L’industrie du divertissement adore les valeurs sûres, et le jeu vidéo n’échappe évidemment pas à cette logique. Les franchises s’étirent, les suites s’empilent, les succès d’hier reviennent sous une forme à peine retouchée, et les éditeurs continuent de s’abriter derrière des noms déjà rentables. Pourtant, il suffit parfois d’une oeuvre totalement nouvelle pour rappeler qu’un public existe encore pour autre chose qu’un éternel recyclage. Aux yeux de Ben Starr, Clair Obscur: Expedition 33 a précisément joué ce rôle.

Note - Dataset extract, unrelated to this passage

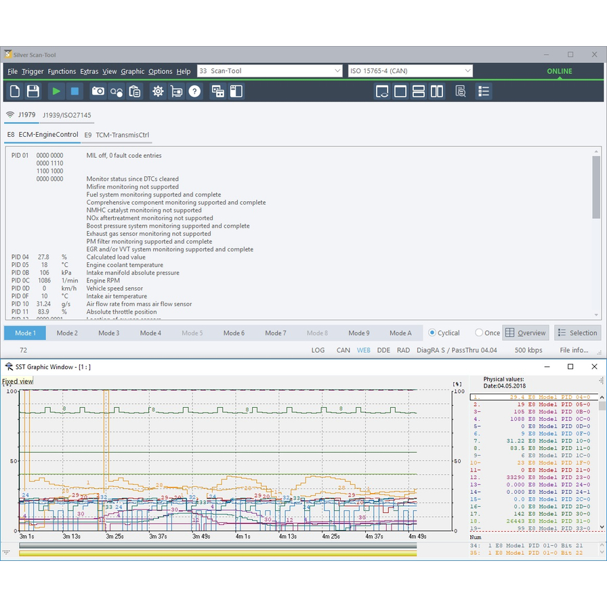Click the new document icon
607x607 pixels.
click(x=15, y=91)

L’acteur britannique, révélé à grande échelle avec Final Fantasy XVI, considère que le percée du RPG en 2025 démontre qu’une création originale peut encore frapper plus fort qu’une simple continuation. C’est de là que vient son idée, formulée sans détour : « en 2026, ce sont les licences originales qui devraient régner. »
Starr a tenu ces propos lors d’un panel à l’Emerald City Comic-Con 2026, alors qu’on l’interrogeait sur Expedition 33 et sur Verso, l’un des personnages majeurs qu’il interprète dans le jeu. Mais au lieu de se limiter à une réponse convenue pour les fans, il a profité de l’occasion pour élargir le sujet et parler de l’état créatif du secteur. Selon lui, beaucoup trop de studios et d’éditeurs continuent de se réfugier dans des marques connues, des schémas familiers et des solutions rassurantes, là où ils devraient consacrer davantage d’énergie à inventer de nouveaux univers, de nouveaux récits et de nouvelles figures marquantes.

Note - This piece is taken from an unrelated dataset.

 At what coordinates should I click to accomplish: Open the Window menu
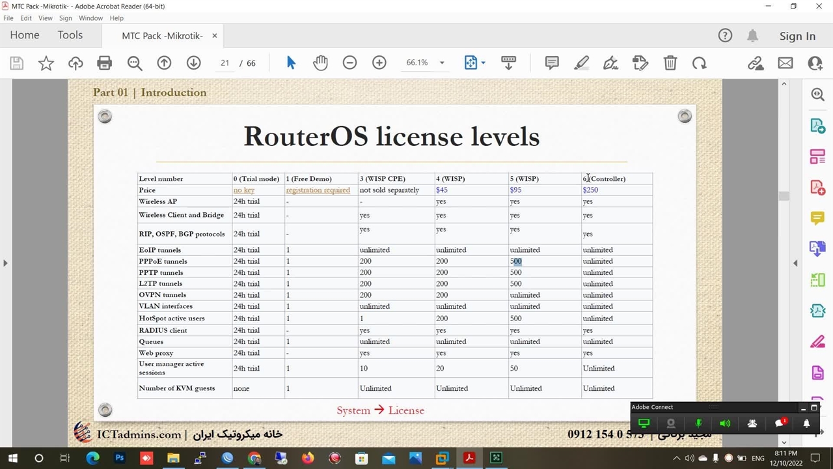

Il aime lui aussi les vieilles sagas, mais refuse que l’industrie tourne en rond
Ce qui rend sa prise de position plus intéressante, c’est qu’il ne parle pas comme quelqu’un qui mépriserait les grandes licences historiques. Au contraire. Il a lui-même participé à l’une des séries les plus installées du médium avec Final Fantasy XVI, et il a déjà affiché son attachement à Legacy of Kain, franchise culte laissée en sommeil depuis des années. Il a même reconnu qu’il adorerait y prendre part si elle revenait un jour. Mais il a aussitôt précisé que cette envie personnelle ne changeait rien à son diagnostic général. Souhaiter le retour d’une saga aimée est une chose. Construire toute une industrie sur le réflexe de regarder en arrière en est une autre.

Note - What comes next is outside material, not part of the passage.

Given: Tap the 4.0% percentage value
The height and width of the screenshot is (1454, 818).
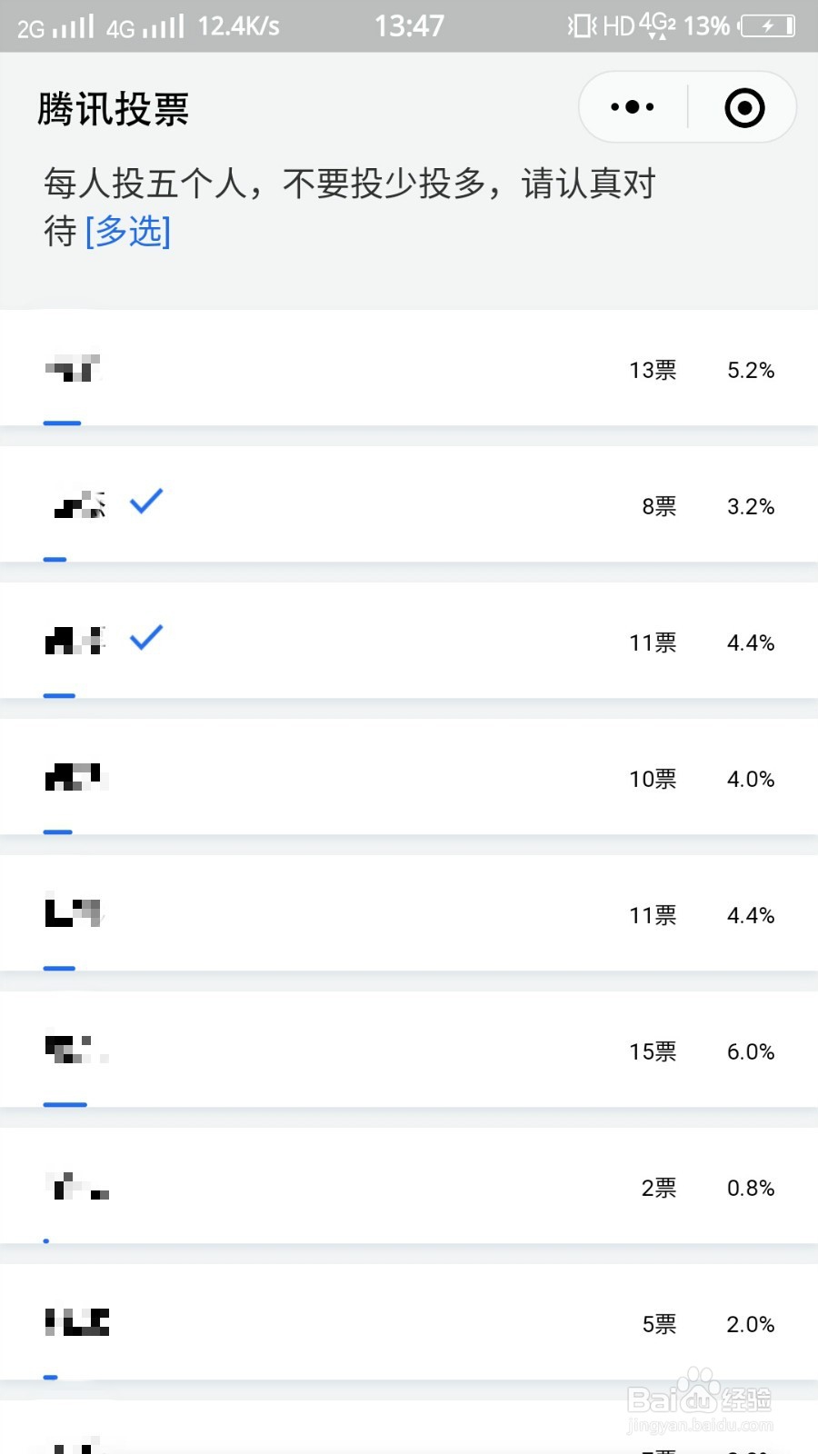Looking at the screenshot, I should (x=751, y=779).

Il a également pris soin de ne pas présenter son discours comme une attaque contre les grandes séries encore capables d’évoluer. Il a cité Resident Evil en exemple, en soulignant que si la franchise reste puissante après plus de vingt ans d’existence, c’est justement parce que Capcom a su la réinventer au lieu de simplement la laisser vivre sur son nom. Malgré cela, Starr a été très clair sur ce qu’il aimerait voir émerger. Plutôt que de rejoindre la prochaine résurrection d’une marque déjà célèbre, il préférerait participer au « prochain Clair Obscur ». Comme il l’a résumé lui-même : « créons des personnages originaux… c’est vers cela qu’il faudrait tendre. »
Cette sortie intervient à un moment où le haut du marché reste dominé par les suites, les remakes, les remasters, les portages et les versions remises au goût du jour de jeux parfois encore récents. En face, ce sont souvent les studios plus modestes et les créateurs les moins frileux qui prennent le risque d’idées réellement neuves. C’est ce qui donne aux propos de Starr un peu plus de portée qu’une simple phrase lâchée en convention. Il ne se contente pas de célébrer le succès d’un RPG. Il met le doigt sur une industrie qui paraît de plus en plus incertaine de sa propre identité, et il suggère que la meilleure issue n’est peut-être pas de chercher la prochaine répétition rentable, mais bien la prochaine vraie surprise.